[Task]: With nothing added or dropped, output every record below exactly.

** Opening Data for processing block **

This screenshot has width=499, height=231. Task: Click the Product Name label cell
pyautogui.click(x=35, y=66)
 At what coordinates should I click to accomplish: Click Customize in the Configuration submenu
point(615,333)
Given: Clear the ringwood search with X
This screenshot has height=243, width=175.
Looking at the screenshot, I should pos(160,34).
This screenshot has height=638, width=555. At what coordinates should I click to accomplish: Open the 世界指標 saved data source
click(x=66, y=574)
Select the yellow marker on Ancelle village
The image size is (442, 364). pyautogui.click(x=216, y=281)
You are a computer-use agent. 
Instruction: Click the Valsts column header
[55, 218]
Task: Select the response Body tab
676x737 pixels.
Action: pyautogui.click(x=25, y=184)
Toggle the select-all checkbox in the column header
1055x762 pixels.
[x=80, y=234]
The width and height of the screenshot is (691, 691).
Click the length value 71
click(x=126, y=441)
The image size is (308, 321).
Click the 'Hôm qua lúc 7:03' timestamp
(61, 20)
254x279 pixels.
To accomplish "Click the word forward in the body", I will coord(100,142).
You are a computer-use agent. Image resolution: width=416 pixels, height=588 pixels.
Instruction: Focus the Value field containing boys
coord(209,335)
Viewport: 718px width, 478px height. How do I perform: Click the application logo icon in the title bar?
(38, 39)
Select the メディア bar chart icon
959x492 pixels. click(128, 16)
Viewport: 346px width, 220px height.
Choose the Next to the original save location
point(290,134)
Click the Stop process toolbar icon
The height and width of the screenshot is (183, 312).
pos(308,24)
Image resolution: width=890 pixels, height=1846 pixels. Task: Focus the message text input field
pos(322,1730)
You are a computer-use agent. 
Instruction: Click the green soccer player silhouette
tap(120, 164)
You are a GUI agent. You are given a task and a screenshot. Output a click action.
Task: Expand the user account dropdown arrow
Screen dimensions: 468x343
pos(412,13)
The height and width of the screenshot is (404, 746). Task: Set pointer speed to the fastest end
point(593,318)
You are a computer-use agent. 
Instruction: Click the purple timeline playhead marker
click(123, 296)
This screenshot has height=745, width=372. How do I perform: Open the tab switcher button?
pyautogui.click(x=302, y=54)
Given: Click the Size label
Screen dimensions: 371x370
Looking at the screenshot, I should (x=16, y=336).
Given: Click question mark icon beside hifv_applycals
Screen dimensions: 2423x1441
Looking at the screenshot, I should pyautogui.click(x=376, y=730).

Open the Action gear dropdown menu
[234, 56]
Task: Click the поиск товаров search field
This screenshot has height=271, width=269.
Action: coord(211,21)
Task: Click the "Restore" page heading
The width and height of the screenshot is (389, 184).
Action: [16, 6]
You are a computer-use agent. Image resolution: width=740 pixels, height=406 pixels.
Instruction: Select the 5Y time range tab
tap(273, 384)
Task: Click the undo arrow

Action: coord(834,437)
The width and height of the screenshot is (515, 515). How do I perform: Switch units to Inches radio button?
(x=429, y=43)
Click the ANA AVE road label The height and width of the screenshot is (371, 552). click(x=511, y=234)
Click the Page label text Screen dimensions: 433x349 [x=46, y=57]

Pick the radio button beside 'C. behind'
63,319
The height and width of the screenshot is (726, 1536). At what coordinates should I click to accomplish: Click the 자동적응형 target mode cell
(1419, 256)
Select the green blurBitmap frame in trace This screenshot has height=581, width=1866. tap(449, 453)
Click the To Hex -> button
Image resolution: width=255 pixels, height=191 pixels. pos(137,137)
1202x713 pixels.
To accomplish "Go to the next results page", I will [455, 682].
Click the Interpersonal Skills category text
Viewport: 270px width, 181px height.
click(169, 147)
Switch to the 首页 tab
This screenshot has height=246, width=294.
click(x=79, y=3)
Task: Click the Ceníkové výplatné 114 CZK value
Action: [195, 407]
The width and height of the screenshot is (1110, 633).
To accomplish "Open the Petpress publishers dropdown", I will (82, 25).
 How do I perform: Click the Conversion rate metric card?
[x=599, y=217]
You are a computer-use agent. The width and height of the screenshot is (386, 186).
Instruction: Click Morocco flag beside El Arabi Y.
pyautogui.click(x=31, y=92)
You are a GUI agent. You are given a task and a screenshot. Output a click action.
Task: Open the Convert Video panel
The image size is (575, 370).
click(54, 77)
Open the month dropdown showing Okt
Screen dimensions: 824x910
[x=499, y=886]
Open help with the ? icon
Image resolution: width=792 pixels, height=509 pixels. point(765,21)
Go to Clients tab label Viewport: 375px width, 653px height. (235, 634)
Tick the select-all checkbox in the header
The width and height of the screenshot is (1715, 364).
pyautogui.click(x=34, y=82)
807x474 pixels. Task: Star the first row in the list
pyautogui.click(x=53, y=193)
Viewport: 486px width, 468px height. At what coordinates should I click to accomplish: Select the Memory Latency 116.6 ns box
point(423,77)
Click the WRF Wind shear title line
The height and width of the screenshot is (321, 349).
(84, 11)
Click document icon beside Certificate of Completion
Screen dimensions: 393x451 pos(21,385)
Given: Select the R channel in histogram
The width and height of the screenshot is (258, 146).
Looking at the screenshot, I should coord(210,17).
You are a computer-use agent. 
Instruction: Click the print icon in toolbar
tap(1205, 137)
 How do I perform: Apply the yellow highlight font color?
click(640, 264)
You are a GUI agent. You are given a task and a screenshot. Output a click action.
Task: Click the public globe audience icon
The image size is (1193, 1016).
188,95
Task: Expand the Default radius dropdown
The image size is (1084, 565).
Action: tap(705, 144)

** Closing Data for processing block **

[Task answer]:
This screenshot has width=499, height=231. Task: Click the Product Name label cell
pyautogui.click(x=35, y=66)
 At what coordinates should I click to accomplish: Click Customize in the Configuration submenu
point(615,333)
Given: Clear the ringwood search with X
This screenshot has height=243, width=175.
Looking at the screenshot, I should pos(160,34).
This screenshot has height=638, width=555. At what coordinates should I click to accomplish: Open the 世界指標 saved data source
click(x=66, y=574)
Select the yellow marker on Ancelle village
The image size is (442, 364). pyautogui.click(x=216, y=281)
You are a computer-use agent. 
Instruction: Click the Valsts column header
[55, 218]
Task: Select the response Body tab
676x737 pixels.
Action: pyautogui.click(x=25, y=184)
Toggle the select-all checkbox in the column header
1055x762 pixels.
[x=80, y=234]
The width and height of the screenshot is (691, 691).
Click the length value 71
click(x=126, y=441)
The image size is (308, 321).
Click the 'Hôm qua lúc 7:03' timestamp
(61, 20)
254x279 pixels.
To accomplish "Click the word forward in the body", I will coord(100,142).
You are a computer-use agent. Image resolution: width=416 pixels, height=588 pixels.
Instruction: Focus the Value field containing boys
coord(209,335)
Viewport: 718px width, 478px height. How do I perform: Click the application logo icon in the title bar?
(38, 39)
Select the メディア bar chart icon
959x492 pixels. click(128, 16)
Viewport: 346px width, 220px height.
Choose the Next to the original save location
point(290,134)
Click the Stop process toolbar icon
The height and width of the screenshot is (183, 312).
pos(308,24)
Image resolution: width=890 pixels, height=1846 pixels. Task: Focus the message text input field
pos(322,1730)
You are a computer-use agent. 
Instruction: Click the green soccer player silhouette
tap(120, 164)
You are a GUI agent. You are given a task and a screenshot. Output a click action.
Task: Expand the user account dropdown arrow
Screen dimensions: 468x343
pos(412,13)
The height and width of the screenshot is (404, 746). Task: Set pointer speed to the fastest end
point(593,318)
You are a computer-use agent. 
Instruction: Click the purple timeline playhead marker
click(123, 296)
This screenshot has height=745, width=372. How do I perform: Open the tab switcher button?
pyautogui.click(x=302, y=54)
Given: Click the Size label
Screen dimensions: 371x370
Looking at the screenshot, I should (x=16, y=336).
Given: Click question mark icon beside hifv_applycals
Screen dimensions: 2423x1441
Looking at the screenshot, I should pyautogui.click(x=376, y=730).

Open the Action gear dropdown menu
[234, 56]
Task: Click the поиск товаров search field
This screenshot has height=271, width=269.
Action: coord(211,21)
Task: Click the "Restore" page heading
The width and height of the screenshot is (389, 184).
Action: [16, 6]
You are a computer-use agent. Image resolution: width=740 pixels, height=406 pixels.
Instruction: Select the 5Y time range tab
tap(273, 384)
Task: Click the undo arrow

Action: coord(834,437)
The width and height of the screenshot is (515, 515). How do I perform: Switch units to Inches radio button?
(x=429, y=43)
Click the ANA AVE road label The height and width of the screenshot is (371, 552). click(x=511, y=234)
Click the Page label text Screen dimensions: 433x349 [x=46, y=57]

Pick the radio button beside 'C. behind'
63,319
The height and width of the screenshot is (726, 1536). At what coordinates should I click to accomplish: Click the 자동적응형 target mode cell
(1419, 256)
Select the green blurBitmap frame in trace This screenshot has height=581, width=1866. tap(449, 453)
Click the To Hex -> button
Image resolution: width=255 pixels, height=191 pixels. pos(137,137)
1202x713 pixels.
To accomplish "Go to the next results page", I will [455, 682].
Click the Interpersonal Skills category text
Viewport: 270px width, 181px height.
click(169, 147)
Switch to the 首页 tab
This screenshot has height=246, width=294.
click(x=79, y=3)
Task: Click the Ceníkové výplatné 114 CZK value
Action: [195, 407]
The width and height of the screenshot is (1110, 633).
To accomplish "Open the Petpress publishers dropdown", I will (82, 25).
 How do I perform: Click the Conversion rate metric card?
[x=599, y=217]
You are a computer-use agent. The width and height of the screenshot is (386, 186).
Instruction: Click Morocco flag beside El Arabi Y.
pyautogui.click(x=31, y=92)
You are a GUI agent. You are given a task and a screenshot. Output a click action.
Task: Open the Convert Video panel
The image size is (575, 370).
click(54, 77)
Open the month dropdown showing Okt
Screen dimensions: 824x910
[x=499, y=886]
Open help with the ? icon
Image resolution: width=792 pixels, height=509 pixels. point(765,21)
Go to Clients tab label Viewport: 375px width, 653px height. (235, 634)
Tick the select-all checkbox in the header
The width and height of the screenshot is (1715, 364).
pyautogui.click(x=34, y=82)
807x474 pixels. Task: Star the first row in the list
pyautogui.click(x=53, y=193)
Viewport: 486px width, 468px height. At what coordinates should I click to accomplish: Select the Memory Latency 116.6 ns box
point(423,77)
Click the WRF Wind shear title line
The height and width of the screenshot is (321, 349).
(84, 11)
Click document icon beside Certificate of Completion
Screen dimensions: 393x451 pos(21,385)
Given: Select the R channel in histogram
The width and height of the screenshot is (258, 146).
Looking at the screenshot, I should coord(210,17).
You are a computer-use agent. 
Instruction: Click the print icon in toolbar
tap(1205, 137)
 How do I perform: Apply the yellow highlight font color?
click(640, 264)
You are a GUI agent. You are given a task and a screenshot. Output a click action.
Task: Click the public globe audience icon
The image size is (1193, 1016).
188,95
Task: Expand the Default radius dropdown
The image size is (1084, 565).
Action: tap(705, 144)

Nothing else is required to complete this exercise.